# What needs to be done:
Count the lines in the records beneath this task that contain the string "Army", then give the count by itself.
------
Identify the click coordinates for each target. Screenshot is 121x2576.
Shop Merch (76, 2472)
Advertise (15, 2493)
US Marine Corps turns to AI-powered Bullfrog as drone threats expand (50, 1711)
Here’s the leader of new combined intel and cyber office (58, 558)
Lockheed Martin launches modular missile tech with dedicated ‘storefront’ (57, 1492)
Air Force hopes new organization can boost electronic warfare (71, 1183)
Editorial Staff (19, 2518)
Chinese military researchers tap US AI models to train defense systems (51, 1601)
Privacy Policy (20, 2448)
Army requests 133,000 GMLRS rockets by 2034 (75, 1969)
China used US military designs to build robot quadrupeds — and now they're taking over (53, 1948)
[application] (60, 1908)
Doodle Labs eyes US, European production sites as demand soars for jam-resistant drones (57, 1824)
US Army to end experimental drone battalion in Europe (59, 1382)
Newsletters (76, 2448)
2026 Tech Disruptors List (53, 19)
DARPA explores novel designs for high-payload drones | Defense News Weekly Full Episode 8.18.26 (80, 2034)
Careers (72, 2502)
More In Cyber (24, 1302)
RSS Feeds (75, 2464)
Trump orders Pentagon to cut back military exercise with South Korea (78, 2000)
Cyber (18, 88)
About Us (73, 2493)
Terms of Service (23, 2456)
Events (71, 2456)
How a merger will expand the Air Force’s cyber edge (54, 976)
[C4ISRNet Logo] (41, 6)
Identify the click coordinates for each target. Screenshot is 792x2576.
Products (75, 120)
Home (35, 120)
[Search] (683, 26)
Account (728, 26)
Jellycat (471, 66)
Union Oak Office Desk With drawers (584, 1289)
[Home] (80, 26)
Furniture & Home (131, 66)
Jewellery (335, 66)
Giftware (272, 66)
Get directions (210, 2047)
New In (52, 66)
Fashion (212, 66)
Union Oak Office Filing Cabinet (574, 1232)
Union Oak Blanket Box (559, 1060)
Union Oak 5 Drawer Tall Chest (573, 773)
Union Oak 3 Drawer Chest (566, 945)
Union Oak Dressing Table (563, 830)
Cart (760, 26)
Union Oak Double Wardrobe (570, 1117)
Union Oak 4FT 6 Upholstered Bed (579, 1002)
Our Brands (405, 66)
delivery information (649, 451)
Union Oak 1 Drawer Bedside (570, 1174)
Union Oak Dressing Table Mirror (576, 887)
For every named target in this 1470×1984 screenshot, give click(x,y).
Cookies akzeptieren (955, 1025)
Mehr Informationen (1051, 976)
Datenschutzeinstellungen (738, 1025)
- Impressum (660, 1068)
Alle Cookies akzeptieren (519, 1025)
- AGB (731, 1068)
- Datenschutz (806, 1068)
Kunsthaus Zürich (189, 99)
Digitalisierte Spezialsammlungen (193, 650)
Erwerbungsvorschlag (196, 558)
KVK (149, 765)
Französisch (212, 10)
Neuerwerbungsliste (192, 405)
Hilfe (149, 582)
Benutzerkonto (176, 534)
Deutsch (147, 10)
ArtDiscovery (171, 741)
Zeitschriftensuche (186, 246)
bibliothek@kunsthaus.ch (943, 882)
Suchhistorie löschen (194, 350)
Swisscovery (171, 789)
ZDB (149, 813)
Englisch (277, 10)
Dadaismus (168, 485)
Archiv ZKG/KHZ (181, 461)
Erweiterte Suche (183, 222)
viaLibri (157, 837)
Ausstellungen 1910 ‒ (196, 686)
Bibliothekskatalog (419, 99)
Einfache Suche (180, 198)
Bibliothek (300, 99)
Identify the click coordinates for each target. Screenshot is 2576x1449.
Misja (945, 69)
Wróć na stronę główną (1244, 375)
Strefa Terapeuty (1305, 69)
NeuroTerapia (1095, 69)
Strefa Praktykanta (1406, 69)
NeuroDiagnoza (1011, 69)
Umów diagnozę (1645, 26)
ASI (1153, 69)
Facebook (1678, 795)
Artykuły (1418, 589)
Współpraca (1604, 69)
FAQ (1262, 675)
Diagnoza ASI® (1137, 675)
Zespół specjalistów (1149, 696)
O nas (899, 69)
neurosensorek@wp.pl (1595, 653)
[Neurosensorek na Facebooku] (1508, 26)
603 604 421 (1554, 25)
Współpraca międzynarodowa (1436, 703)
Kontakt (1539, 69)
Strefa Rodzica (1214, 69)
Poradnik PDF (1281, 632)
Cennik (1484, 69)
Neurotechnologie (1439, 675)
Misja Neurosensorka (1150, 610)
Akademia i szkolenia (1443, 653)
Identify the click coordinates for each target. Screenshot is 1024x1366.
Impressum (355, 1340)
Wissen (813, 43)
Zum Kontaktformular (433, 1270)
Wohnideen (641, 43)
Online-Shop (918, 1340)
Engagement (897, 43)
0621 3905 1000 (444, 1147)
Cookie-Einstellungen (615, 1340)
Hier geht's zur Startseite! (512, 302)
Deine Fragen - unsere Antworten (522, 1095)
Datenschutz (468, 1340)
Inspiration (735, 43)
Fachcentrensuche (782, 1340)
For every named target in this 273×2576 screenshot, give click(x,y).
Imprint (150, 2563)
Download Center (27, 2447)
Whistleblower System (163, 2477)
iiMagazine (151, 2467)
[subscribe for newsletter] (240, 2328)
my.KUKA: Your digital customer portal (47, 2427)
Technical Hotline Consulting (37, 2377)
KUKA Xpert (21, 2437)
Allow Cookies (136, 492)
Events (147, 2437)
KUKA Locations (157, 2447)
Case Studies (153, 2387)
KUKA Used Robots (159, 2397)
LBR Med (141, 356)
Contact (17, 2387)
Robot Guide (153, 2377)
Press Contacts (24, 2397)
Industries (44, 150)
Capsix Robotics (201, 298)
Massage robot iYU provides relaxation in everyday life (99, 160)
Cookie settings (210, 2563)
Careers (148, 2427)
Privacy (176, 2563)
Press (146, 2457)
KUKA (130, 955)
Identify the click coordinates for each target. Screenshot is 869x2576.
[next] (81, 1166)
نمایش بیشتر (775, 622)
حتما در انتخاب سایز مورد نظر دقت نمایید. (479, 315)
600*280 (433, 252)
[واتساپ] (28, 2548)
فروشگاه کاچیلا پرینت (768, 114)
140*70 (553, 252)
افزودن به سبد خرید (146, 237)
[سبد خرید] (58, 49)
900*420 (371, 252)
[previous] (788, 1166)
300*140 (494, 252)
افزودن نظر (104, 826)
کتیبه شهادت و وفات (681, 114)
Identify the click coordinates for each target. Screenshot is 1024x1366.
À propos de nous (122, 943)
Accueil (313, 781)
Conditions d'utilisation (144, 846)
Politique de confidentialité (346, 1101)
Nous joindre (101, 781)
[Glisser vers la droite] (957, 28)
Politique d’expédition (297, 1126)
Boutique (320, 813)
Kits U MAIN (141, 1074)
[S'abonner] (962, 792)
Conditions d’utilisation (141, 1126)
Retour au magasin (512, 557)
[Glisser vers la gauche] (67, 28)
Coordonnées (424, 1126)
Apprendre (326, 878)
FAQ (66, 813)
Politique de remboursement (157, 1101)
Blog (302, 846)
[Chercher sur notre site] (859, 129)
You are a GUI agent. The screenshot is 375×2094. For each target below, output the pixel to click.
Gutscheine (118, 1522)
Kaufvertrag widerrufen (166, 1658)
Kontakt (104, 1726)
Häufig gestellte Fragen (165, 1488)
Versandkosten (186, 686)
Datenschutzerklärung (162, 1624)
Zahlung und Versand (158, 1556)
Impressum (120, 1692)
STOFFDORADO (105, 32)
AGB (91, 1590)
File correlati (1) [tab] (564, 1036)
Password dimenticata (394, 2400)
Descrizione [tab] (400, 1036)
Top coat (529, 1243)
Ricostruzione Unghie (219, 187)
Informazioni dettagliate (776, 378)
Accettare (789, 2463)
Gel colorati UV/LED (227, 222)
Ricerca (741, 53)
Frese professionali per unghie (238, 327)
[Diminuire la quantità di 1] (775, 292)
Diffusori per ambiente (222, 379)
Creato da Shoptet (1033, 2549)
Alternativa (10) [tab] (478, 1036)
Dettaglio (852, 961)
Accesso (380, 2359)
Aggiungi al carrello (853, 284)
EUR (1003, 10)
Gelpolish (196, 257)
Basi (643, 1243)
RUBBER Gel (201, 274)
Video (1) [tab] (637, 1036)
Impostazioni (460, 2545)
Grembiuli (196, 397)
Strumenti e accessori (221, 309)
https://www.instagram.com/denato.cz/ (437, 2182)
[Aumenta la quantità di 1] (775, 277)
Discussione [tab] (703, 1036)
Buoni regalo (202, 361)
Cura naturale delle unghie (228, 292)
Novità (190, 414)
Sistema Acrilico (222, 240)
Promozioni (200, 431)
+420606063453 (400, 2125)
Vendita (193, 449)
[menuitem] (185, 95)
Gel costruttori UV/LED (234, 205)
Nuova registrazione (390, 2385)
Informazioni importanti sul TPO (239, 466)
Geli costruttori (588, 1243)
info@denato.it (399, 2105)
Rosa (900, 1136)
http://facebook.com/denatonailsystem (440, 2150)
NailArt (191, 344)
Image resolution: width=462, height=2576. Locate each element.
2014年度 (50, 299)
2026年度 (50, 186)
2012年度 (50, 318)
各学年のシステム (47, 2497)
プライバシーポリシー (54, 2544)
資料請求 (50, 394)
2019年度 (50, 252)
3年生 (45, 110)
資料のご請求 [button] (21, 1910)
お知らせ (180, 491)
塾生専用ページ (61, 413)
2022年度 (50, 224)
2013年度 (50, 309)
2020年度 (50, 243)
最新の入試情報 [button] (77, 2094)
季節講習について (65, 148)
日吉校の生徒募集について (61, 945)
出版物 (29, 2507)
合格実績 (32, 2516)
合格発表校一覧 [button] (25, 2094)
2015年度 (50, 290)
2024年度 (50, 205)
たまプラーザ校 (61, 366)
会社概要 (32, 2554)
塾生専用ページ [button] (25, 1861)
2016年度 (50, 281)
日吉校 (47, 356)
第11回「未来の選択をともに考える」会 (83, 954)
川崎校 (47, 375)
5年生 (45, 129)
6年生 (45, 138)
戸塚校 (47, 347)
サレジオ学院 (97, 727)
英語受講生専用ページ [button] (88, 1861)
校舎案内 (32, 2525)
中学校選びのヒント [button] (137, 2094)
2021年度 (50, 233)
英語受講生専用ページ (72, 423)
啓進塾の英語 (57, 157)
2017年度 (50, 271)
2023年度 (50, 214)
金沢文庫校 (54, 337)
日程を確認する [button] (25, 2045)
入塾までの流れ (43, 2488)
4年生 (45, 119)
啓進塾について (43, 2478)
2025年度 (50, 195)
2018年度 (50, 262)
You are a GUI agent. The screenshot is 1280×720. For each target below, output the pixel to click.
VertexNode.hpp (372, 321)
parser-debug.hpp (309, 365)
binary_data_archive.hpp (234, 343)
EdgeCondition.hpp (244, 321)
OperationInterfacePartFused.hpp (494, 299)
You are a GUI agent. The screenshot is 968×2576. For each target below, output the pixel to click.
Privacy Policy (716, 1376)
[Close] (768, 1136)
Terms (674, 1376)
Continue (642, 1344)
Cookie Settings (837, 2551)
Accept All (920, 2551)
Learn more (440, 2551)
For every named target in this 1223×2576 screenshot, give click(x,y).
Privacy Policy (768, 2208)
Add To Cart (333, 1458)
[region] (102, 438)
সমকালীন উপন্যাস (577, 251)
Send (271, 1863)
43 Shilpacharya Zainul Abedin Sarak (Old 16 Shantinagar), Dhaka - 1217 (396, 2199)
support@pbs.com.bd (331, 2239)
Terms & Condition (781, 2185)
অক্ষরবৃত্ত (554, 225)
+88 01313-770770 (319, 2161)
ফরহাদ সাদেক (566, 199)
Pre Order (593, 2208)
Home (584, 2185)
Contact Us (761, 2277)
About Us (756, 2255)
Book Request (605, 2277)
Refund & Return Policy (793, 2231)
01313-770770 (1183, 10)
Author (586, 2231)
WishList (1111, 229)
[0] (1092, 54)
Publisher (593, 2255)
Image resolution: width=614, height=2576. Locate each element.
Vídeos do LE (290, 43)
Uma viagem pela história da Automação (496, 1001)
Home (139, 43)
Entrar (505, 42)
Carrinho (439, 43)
------
# Output for this exercise:
2